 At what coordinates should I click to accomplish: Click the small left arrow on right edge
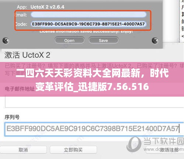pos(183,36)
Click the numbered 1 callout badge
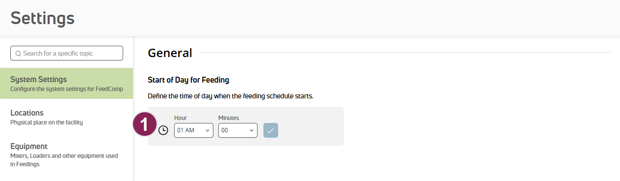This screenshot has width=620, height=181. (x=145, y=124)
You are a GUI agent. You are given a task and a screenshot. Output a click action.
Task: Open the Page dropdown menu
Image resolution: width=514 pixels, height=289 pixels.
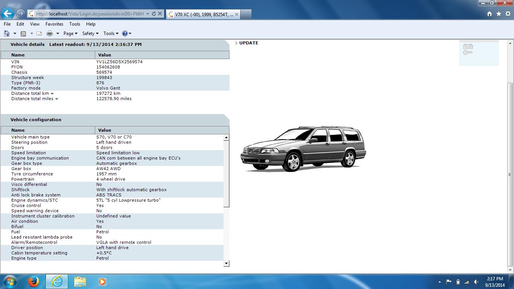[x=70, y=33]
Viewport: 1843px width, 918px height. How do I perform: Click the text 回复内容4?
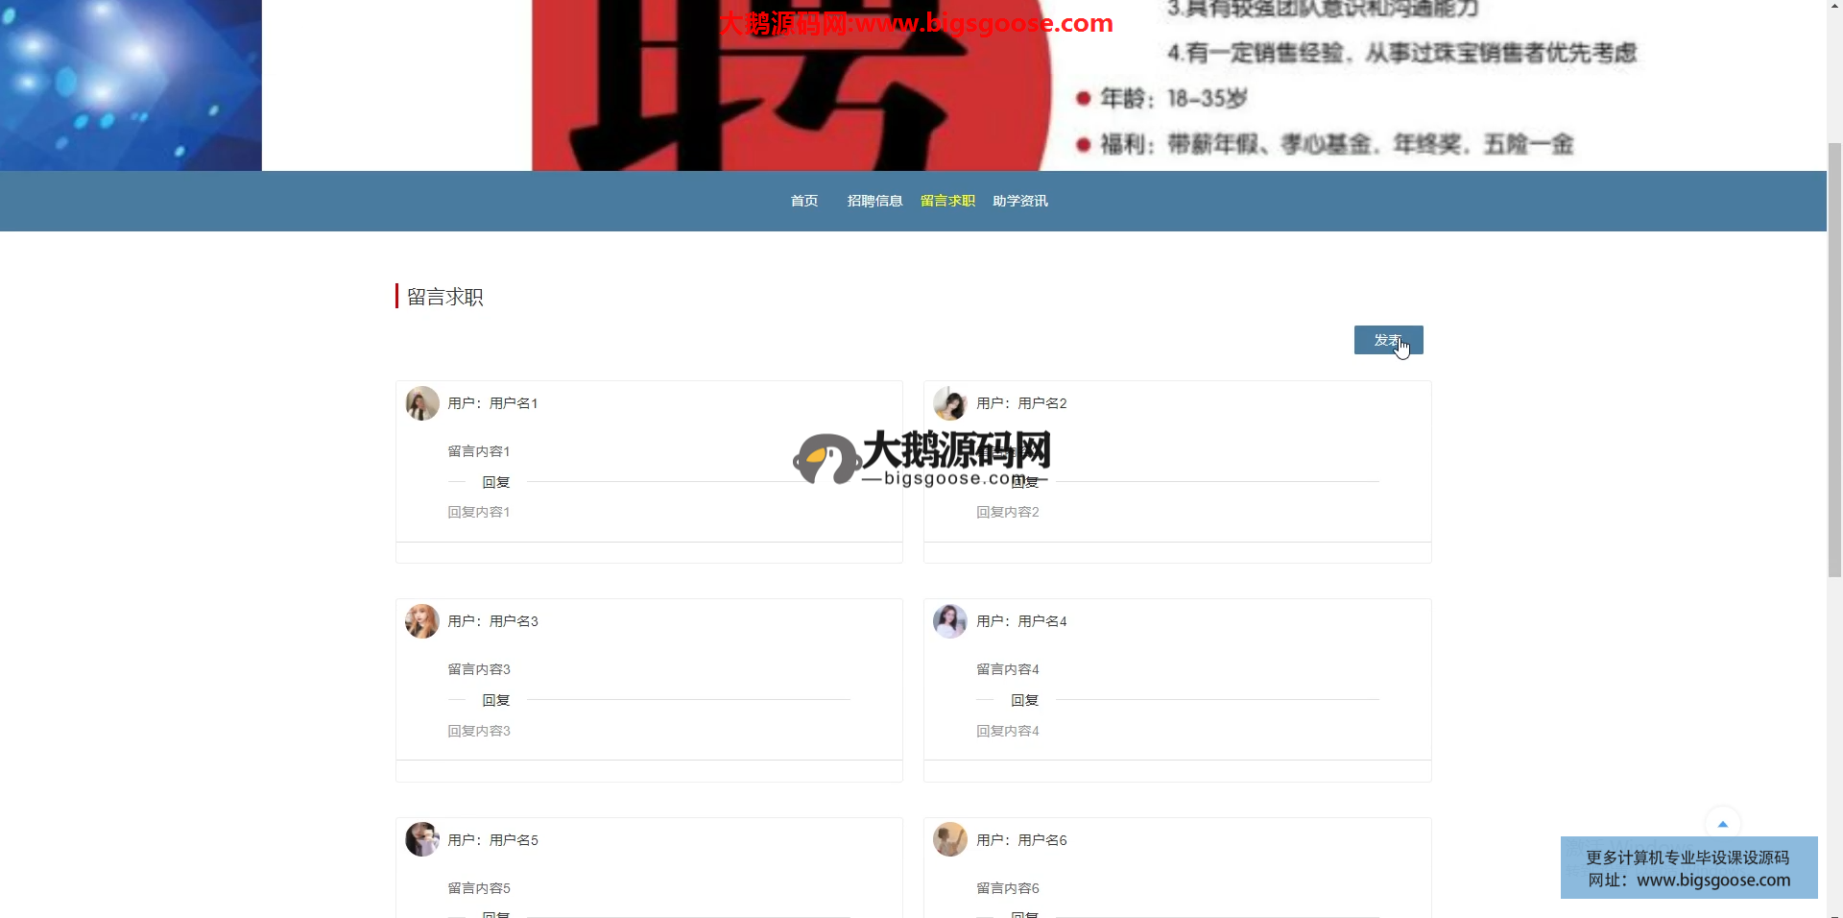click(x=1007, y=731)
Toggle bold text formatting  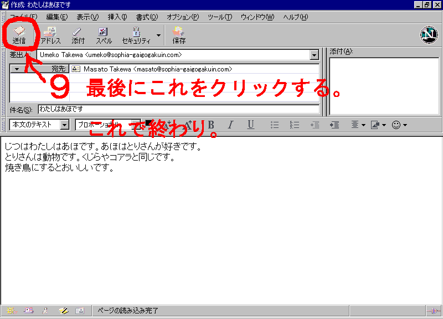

··········

TASK REQUIREMENTS - Switch "dropdown menu" to "drop-down menu" in the listing above and write out the whole listing again with nothing else changed. Leave the pictures out.

RIGHT ANSWER -
 At what coordinates should I click to accomplish: Click the small left arrow on right edge
pos(183,36)
Click the numbered 1 callout badge
This screenshot has width=620, height=181. (x=145, y=124)
You are a GUI agent. You are given a task and a screenshot. Output a click action.
Task: Open the Page drop-down menu
Image resolution: width=514 pixels, height=289 pixels.
[x=70, y=33]
Viewport: 1843px width, 918px height. How do I perform: Click the text 回复内容4?
click(x=1007, y=731)
Toggle bold text formatting  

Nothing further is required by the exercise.